Donor–Acceptor Modulating of Ionic AIE Photosensitizers for Enhanced ROS Generation and NIR‐II Emission

Photosensitizers (PSs) with aggregation‐induced emission (AIE) characteristics are competitive candidates for bioimaging and therapeutic applications. However, their short emission wavelength and nonspecific organelle targeting hinder their therapeutic effectiveness. Herein, a donor–acceptor modulation approach is reported to construct a series of ionic AIE photosensitizers with enhanced photodynamic therapy (PDT) outcomes and fluorescent emission in the second near‐infrared (NIR‐II) window. By employing dithieno[3,2‐b:2′,3′‐d]pyrrole (DTP) and indolium (In) as the strong donor and acceptor, respectively, the compound DTP‐In exhibits a substantial redshift in absorption and fluorescent emission reach to NIR‐II region. The reduced energy gap between singlet and triplet states in DTP‐In also increases the reactive oxygen species (ROS) generation rate.

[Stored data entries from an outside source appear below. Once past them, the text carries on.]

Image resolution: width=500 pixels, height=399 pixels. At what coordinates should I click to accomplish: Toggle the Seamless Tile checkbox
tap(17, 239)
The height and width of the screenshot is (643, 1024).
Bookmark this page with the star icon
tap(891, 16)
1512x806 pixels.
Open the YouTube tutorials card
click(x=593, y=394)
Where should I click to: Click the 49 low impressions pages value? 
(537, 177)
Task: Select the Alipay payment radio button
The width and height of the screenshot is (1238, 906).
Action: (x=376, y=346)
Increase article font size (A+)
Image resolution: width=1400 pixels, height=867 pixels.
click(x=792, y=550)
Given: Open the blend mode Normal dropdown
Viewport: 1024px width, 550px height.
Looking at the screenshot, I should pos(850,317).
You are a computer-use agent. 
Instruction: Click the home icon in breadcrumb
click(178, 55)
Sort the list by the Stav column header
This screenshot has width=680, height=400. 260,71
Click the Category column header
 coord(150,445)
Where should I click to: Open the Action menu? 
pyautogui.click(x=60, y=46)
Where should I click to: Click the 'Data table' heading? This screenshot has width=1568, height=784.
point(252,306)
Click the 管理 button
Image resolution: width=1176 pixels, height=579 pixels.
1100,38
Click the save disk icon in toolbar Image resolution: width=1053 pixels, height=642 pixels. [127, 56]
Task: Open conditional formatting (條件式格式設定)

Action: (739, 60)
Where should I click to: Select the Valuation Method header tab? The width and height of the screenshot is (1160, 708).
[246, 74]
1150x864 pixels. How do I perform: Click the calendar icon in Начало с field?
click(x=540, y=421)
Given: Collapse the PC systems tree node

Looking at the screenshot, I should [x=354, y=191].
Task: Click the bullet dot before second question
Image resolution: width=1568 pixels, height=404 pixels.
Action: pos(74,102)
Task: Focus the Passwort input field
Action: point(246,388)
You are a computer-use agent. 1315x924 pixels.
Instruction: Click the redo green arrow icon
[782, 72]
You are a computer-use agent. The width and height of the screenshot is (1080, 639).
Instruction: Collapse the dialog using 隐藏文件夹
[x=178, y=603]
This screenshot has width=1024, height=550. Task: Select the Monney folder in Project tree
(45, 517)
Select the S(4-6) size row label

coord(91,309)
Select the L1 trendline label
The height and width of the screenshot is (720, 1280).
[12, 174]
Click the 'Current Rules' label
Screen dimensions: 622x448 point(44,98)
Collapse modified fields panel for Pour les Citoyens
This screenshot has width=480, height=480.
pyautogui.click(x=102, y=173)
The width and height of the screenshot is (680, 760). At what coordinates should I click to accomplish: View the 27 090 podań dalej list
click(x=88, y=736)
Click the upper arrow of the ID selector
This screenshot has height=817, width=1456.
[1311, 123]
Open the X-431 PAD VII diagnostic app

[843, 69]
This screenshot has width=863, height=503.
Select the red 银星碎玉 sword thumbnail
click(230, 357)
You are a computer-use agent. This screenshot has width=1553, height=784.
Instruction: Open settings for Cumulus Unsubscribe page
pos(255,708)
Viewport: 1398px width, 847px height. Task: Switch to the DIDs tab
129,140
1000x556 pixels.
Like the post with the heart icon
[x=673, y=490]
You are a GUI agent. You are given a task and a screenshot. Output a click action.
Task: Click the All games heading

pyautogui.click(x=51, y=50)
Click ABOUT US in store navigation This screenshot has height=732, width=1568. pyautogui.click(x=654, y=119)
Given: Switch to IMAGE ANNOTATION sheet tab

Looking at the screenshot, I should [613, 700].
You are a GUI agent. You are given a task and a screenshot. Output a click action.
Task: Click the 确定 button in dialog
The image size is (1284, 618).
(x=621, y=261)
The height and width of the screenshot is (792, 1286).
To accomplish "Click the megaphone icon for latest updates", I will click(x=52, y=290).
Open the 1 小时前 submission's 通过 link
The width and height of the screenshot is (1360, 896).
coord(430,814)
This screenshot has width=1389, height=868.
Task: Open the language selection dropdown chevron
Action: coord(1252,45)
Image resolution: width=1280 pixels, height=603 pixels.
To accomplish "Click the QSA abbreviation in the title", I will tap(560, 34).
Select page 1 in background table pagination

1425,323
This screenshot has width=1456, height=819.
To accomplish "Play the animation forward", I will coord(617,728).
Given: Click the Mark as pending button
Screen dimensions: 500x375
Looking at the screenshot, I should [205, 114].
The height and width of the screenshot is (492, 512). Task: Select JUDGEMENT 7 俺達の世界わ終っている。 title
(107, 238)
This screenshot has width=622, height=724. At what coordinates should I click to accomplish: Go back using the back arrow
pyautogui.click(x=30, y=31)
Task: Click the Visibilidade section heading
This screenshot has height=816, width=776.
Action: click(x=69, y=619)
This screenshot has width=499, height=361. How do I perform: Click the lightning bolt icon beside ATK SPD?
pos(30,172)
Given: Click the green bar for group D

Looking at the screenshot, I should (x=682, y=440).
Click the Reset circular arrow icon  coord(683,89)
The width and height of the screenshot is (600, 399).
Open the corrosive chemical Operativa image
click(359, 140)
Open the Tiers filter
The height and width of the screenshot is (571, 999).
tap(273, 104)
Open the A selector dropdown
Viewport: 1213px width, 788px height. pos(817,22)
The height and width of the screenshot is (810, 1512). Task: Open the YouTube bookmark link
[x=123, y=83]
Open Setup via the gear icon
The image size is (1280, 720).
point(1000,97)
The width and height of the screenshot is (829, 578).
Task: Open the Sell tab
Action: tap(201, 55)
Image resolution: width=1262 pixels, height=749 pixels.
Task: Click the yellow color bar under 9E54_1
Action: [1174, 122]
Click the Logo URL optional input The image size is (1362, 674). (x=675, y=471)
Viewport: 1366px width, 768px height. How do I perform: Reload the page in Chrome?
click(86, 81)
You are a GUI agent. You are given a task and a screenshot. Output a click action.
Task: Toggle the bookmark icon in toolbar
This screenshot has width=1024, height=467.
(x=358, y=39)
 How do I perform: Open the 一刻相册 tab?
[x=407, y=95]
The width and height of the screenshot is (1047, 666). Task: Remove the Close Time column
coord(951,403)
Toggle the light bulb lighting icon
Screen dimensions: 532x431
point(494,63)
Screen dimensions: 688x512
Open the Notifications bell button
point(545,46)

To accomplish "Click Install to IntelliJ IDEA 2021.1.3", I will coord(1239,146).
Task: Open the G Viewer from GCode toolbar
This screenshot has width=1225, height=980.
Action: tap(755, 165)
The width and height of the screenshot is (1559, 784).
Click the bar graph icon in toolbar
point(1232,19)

Further, DTP‐In can self‐assemble in aqueous solutions, forming positively charged nanoaggregates, which are superior to conventional encapsulated nanoparticles in cellular uptake and mitochondrial targeting. Consequently, DTP‐In aggregates show efficient photodynamic ablation of 4T1 cancer cells and outstanding tumor theranostic in vivo under 660 nm laser irradiation. This work highlights the potential of molecular engineering of donor–acceptor AIE PSs with multiple functionalities, thereby facilitating the development of more effective strategies for cancer therapy. An aggregation induced emission photosensitizer, DTP‐In, is constructed with strong dithieno[3,2‐b:2′,3′‐d]pyrrole (DTP) donor and indolium (In) acceptor, achieving redshift in absorption and emission wavelength and enhanced reactive oxygen species (ROS) generation rate simultaneously. DTP‐In can self‐assemble into positively charged nanoaggregates in aqueous solutions and specifically target to the mitochondria, leading to enhanced photodynamic therapy effect under 660 nm laser irradiation.